There’s even an old Paris-style Locks of Love bridge. Lock up your love and throw the key into Hell’s Creek. There’s no going back now.
If you’re not invited to a wedding, no worries – everyone is welcome in Hell.
The Hell Hole restaurant has fantastic food – from pub fare like burgers and pizza to really good seafood – and a couple of great beers on tap. Try a local favorite, a pastie (pass-tee) covered in gravy!
The restaurant is small, but comfy, and it’s dark of course. The black walls and flaming lights get you in the spirit. You can come in and stay a while or grab a drink from the convenience store-style refrigerators (even mini bottles of wine).
People come in and out – curious tourists, local regulars stopping in to say hello to other local regulars, and everyone in between.
And if you need something a little stronger on your trip through Hell, there’s the Hell Saloon. Yes, they’ve got booze (maybe a shot of Fireball?) because you get awfully thirsty in Hell, and there’s more great food.
You’ll often find events going on like live music, celebrations, and receptions for newly-married couples who walk over from the chapel. Hell really does bring the community together.
I Scream, You Scream
If you think it couldn’t get more fun, think again, because you can’t have a meal in Hell and not go to Screams.

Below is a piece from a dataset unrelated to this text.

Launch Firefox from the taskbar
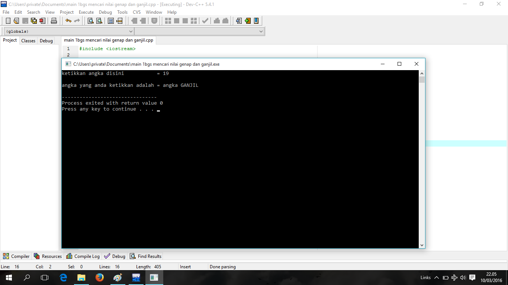This screenshot has width=508, height=285. 99,277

Now, just like everything else this town has to offer, Screams is like no place you’ve ever been.
It’s part gift shop, part ice cream parlor, and part Halloween-themed hangout. It also contains the town post office where you can have your postcards (or even better, bills) postmarked from Hell. They’ll even singe the edges of your mail for authenticity.

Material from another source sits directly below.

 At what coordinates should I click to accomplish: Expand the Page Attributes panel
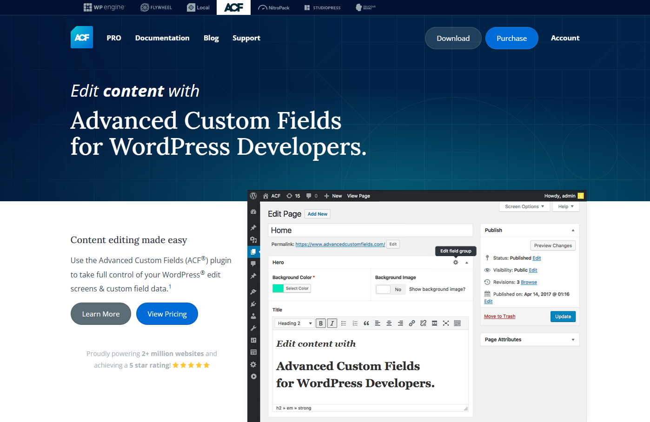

While you’re in Screams, grab a scoop of ice cream or make a sundae with toppings from the ice cream bar – laid out in a coffin, of course – at the Creamatory.
Little ones can walk through a tiny door next to the entrance of Screams – their own little portal to the underworld.
Visitor tip: Finish the massive “Gravedigger” sundae at your own risk. If you do, there’s a reason they’ll issue you a flame-singed Death Certificate.
There’s no end to the variety of souvenirs here, and we’re pretty sure they’re the most unique ones you’ll find in your travels.
“I’ve been to Hell and back and all I got was this lousy t-shirt,” and just about every other Hell-related expression you can think of is on shirts, sweatshirts, drinkware, and more.
Hell doesn’t discriminate.
The great part about Hell is that it really is a family place.
Kids think it’s like a tiny amusement park with its ice cream and colorful decorations, but there’s lots of grown-up fun too – and it’s quiet and safe like any ordinary small center of town.
You may not know this, but Hell also has mini-golf.
On my most recent trip to Hell, it just happened to be Friday the 13th, and of course, there were some special festivities to celebrate the day.
Someone brilliant had set up a “Test Your Luck” area, calling passersby “auctioneer style” to walk under a ladder, break a mirror, rock an empty rocking chair – you name it.
My little one thoroughly enjoyed putting on safety goggles and breaking a mirror with a hammer. I have to tell you, it made me cringe a little.
I Survived Friday the 13th in Hell, and I got a little shot glass that says so.
And just like any good little town, there is a college of sorts. Damnation University offers several options for earning a certificate of higher education. Just inquire in Screams when you’re buying your Hell merchandise. And yes, you can get your DamnU spirit gear there too.
When we leave this world, we certainly all hope that we get to Heaven. The alternative is pretty scary, and Hell has been referenced in many forms since the beginning of the human story.
But this Hell is one place you don’t want to miss.
If you’re looking to visit, check out the “What the Hell is going on?” events calendar on their website. There’s plenty to do in the area – boating, hiking, and other charming little towns to visit nearby.
If you’re intrigued and you do go to Hell, call up my parents and buy them a beer. They live very close by. They’ve been to the real Hell and back – raising yours truly – and they deserve a cold one.